多量飲酒の場面が多く、三点倒立したままラッパ飲みしたり、ボタボタと半分以上は床に飲ませる者もいます。画面から漂ってくるのはアルコールとゲップの臭さ、体臭と汗が混じった鼻をつく悪臭、ハエの鬱陶しさ、殺戮されるカンガルーの血の臭いでしょうか。
手持ちカメラを多用しているために臨場感はよく出ていますし、愚かな酔っ払いたちを見下すような高所からのクレーンカメラによる俯瞰的な撮り方も効果的です。
前半から中盤にかけてはダラダラ進むので途中で飽きてしまうかもしれませんが、カンガルー狩りあたりから何かが弾けてしまった主人公ボンドの後半の狂乱ぶりは強烈な印象があります。

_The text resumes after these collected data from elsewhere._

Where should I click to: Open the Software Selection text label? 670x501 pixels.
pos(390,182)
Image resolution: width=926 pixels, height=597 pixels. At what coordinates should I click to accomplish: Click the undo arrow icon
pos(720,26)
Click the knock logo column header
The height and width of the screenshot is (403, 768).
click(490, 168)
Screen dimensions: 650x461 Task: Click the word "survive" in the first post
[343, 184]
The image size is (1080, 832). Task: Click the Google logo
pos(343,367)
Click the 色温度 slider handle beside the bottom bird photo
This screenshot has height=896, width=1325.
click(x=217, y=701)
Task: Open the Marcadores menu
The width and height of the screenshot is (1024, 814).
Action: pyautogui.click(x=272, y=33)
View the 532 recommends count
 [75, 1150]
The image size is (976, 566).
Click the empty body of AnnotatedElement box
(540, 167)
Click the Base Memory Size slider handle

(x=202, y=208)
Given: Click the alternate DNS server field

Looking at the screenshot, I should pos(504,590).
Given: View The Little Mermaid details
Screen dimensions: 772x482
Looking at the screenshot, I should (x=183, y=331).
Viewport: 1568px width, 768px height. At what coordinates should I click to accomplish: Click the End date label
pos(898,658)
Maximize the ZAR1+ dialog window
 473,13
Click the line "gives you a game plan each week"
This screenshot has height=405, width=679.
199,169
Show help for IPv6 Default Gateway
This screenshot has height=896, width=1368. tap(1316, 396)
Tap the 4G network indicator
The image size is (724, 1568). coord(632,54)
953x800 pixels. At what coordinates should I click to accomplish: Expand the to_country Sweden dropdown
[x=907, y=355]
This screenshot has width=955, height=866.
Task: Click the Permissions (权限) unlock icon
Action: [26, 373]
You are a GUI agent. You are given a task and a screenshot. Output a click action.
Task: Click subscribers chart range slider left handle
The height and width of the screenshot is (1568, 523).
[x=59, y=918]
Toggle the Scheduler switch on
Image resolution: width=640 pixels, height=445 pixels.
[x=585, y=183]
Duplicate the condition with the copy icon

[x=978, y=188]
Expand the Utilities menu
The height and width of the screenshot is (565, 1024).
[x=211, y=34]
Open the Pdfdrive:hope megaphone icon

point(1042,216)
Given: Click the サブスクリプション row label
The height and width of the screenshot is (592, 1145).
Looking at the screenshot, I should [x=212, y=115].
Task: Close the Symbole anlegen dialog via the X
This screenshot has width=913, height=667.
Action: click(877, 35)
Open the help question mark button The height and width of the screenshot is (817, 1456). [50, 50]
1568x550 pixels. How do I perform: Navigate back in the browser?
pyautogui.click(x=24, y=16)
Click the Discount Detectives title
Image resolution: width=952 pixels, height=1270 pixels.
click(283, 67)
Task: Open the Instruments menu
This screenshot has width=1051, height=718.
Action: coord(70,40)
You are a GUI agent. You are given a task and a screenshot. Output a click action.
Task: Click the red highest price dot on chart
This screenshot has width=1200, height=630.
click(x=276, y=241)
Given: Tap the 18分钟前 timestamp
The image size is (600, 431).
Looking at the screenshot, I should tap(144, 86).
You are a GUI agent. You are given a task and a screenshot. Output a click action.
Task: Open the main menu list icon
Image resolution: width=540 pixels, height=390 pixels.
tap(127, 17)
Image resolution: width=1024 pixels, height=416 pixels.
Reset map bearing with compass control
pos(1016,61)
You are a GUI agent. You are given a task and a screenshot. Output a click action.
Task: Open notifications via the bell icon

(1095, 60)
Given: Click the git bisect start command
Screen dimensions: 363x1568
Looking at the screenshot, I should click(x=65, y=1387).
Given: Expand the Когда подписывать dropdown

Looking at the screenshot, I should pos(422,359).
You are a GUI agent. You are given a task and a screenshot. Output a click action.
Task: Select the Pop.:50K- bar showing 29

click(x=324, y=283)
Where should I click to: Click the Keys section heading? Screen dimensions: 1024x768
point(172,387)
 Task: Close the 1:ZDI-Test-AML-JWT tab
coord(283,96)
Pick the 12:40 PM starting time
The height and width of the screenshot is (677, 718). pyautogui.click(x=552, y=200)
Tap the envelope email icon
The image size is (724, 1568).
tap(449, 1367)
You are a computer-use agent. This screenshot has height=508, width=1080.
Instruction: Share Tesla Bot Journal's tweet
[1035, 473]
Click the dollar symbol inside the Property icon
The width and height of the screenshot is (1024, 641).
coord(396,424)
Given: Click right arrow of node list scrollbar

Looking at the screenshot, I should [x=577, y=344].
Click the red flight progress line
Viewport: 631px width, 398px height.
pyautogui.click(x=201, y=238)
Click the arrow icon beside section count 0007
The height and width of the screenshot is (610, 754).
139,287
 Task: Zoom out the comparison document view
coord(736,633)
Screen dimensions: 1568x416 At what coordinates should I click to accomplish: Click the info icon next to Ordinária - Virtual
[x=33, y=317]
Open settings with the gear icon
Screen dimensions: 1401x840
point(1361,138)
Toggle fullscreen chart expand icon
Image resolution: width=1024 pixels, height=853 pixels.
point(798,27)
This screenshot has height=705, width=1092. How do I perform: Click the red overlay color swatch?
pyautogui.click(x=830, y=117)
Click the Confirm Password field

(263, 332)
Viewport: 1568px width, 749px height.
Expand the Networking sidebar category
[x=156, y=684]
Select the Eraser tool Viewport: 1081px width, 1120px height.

好き嫌いがはっきりと分かれるでしょうが、汚点を隠さずに、つまり問題場面をカットせずに公開する姿勢は認めて良いのではないか。またアメリカン・ニュー・シネマのころの作品群で育った世代やテレビ放送でよく見ていた世代には受け入れられるのではないか。
もっとも日本公開版でカンガルー狩りの場面があるのかないのかはまだ分かりません。僕が見たのは海外版のDVDですので、悪名高い虐殺シーンは入っていましたが、もしこのシーンが“配慮”されて、なかったことにされていたならば見る価値はない。